Part 2: Dealing with the Diagnosis
Some moments in life stick with you forever, etched into your memory like they just happened yesterday. Realizing you have a chronic, progressive neurological disease is one of them. It was a quiet Sunday morning in October. My husband and I had just woken up and were reading on our iPads. In my in-box was a message with the results of the DaTscan taken 36 hours earlier. “Should I open it now?” I asked. “Sure,” came the reply next to me. The words at the bottom of the report read, “consistent with Parkinson’s disease,” and shocked what little grogginess remained in us. Tears flowed. Arms hugged. Promises were made. 
The next morning, I called the neurologist. The conversation on the other end of the line went something like this:
I see your results here but I’m just not sure. I want you to see a Movement Disorder Specialist as soon as possible … that’s a neurologist who specializes in Parkinson’s … and, hey you’re really lucky because Georgetown Medstar is practically in your backyard and they are the best, and also, I already called in this drug for you that I want you to start taking today. It’s called Carbidopa-Levodopa, it’s the gold standard, you’ll take it three times a day, and you’ll know for sure if you have Parkinson’s in two or three days because if your symptoms improve, then you have Parkinson’s, and if they don’t improve then you don’t have it.

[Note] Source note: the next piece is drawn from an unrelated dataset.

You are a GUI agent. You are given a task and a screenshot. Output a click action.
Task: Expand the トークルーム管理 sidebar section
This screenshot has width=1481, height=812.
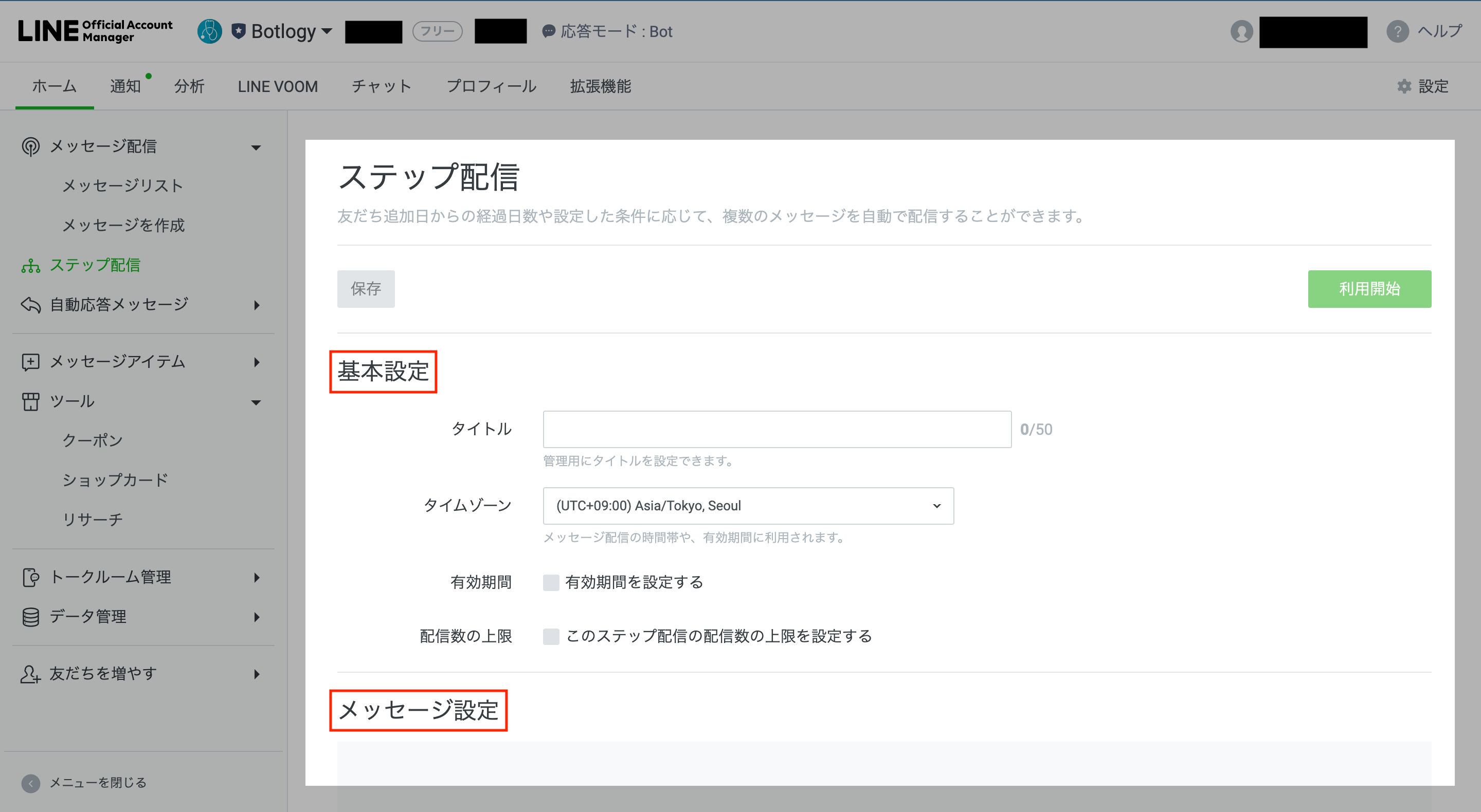click(257, 578)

My head was spinning after that word salad and I asked very carefully with intentional emphasis, “I need to know: Do. You. Think. I. Have. Parkinson’s?” I’ll never forget her audible sigh followed by a defeated-sounding, “Yes.” I could feel her sadness in that sigh. She was a sleep disorder neurologist and PD was not her specialty.

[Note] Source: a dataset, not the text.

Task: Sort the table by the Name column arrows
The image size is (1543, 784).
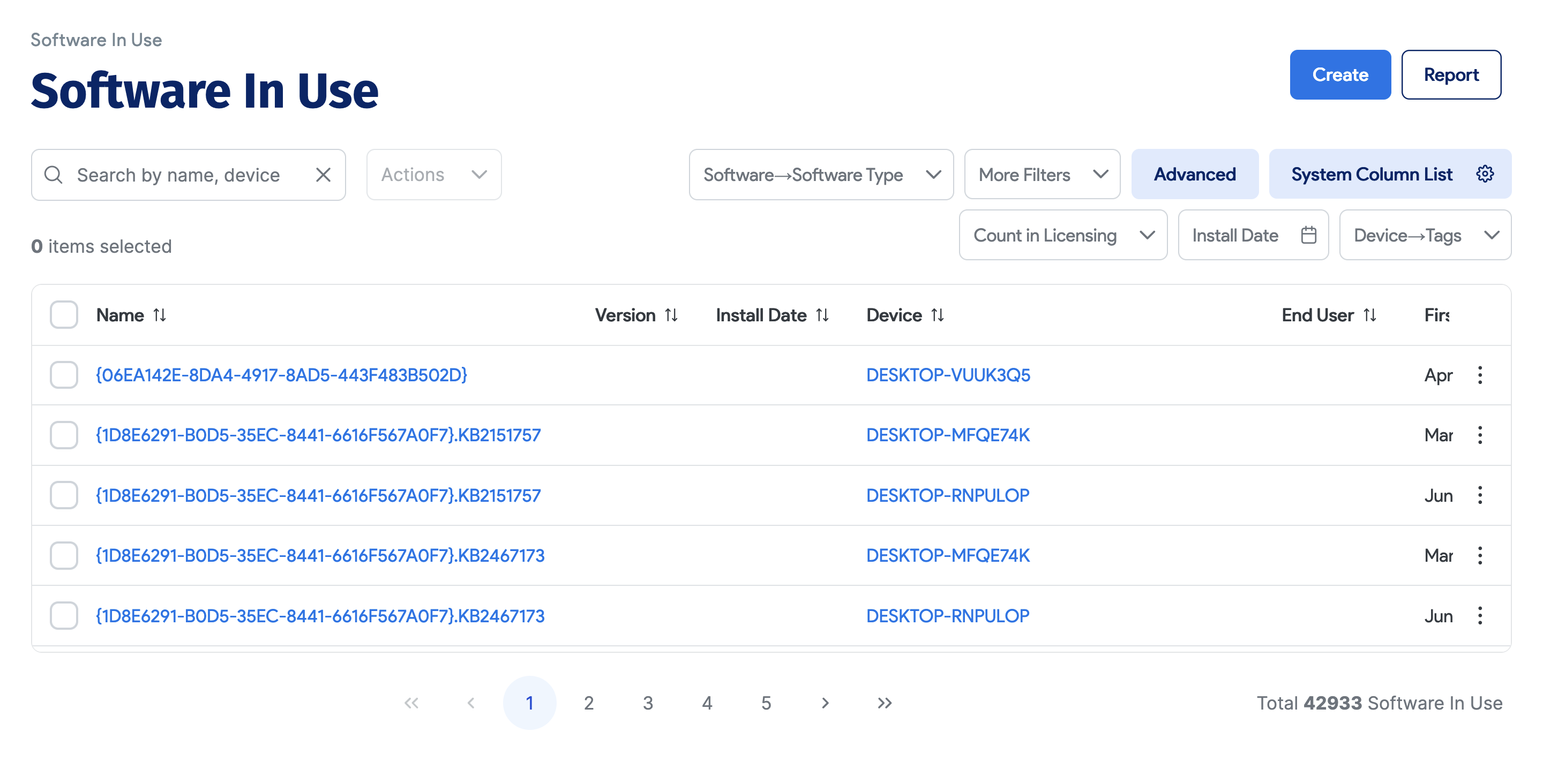Action: coord(159,314)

About 6 weeks later, we met with the MDS at Georgetown Medstar and he confirmed that I had Young Onset Parkinson’s Disease.
Thus began what I humorously now refer to as my 10-month long “pity party.” I’m not trying to be flippant here. It’s a terrible diagnosis and I needed this time to grieve for the future I thought my husband and I would have together. There’s no doubt that it has been altered greatly. But it’s not a place to linger long. You need to get to the other side of it.
From the get-go, he and I would tell each other, “At least it’s not a brain tumor, or MS, or ALS, or (fill in the blank with your terrible disease of choice).” I tried to stay strong and keep a brave face, but let me tell you, it was a really dark time. I found myself in tears often, especially when I had the house to myself.
Early on, I remember many hushed FaceTime conversations with some of my close friends conducted in our bedroom closet. It was the only place in the house where I knew I couldn’t be overheard by our kids.
Telling our twin daughters went better than expected, probably because my husband didn’t give me time to fret about it (he knows me so well!). We were all together one day and he looked at me and said, “We might as well tell them now,” giving me no choice but to tell them. They were just 22 years old, but they handled it with compassion and maturity.
Here’s where I hit my turning point and how I left the pity party behind. I had a checkup with my MDS, and I told him I was really worried. He said, “Oh, about Covid?” (we were still in the pandemic at the time). “No!” I replied, “Parkinson’s!” He basically brushed me off and said something like, “Everybody has something. Just take it one day at a time.” To say I felt like my emotions were being dismissed is an understatement.
After my appointment, I met up with Anna Grill, the founder of YOPN. She had graciously invited me to meet her for lunch at a nearby restaurant. She was the first person I’d ever met with YOPD and she was so sweet and kind. We shared our PD stories and I remember asking her a ton of questions. At some point during lunch, I told her about my frustrating conversation with my MDS earlier that morning. I just knew she would be as indignant as I was. Her two-word reply shocked me to my core. “He’s right,” she said quietly. She advised me to leave my pity party behind and start living. Boy, was that a message I desperately needed to hear from someone who actually had the same diagnosis. She was right.
I always knew that I had so much going for me, but it was time to truly appreciate it! I have a loving family, strong faith, wonderful friends, and good health insurance. I am going to be fine. Even when I’m not fine (and there are days when I am far from it), I will be fine.
My favorite song lyrics from The Barenaked Ladies tune, “Lovers in a Dangerous Time,” is now my motto: “Nothing worth having comes without some kind of fight. Gotta kick at the darkness 'til it bleeds daylight.”
Kick at the darkness, my friends. Never stop kicking at it.
Author’s Note: If you are having thoughts of suicide or self-harm, please reach out for help today. Whether it's a trusted friend, family member, or a mental health professional, don't hesitate to lean on someone for support. You can also contact a suicide prevention hotline—they're there to help you through this. In the US, you can dial 988 anytime to speak with someone. You are not alone, and you are loved.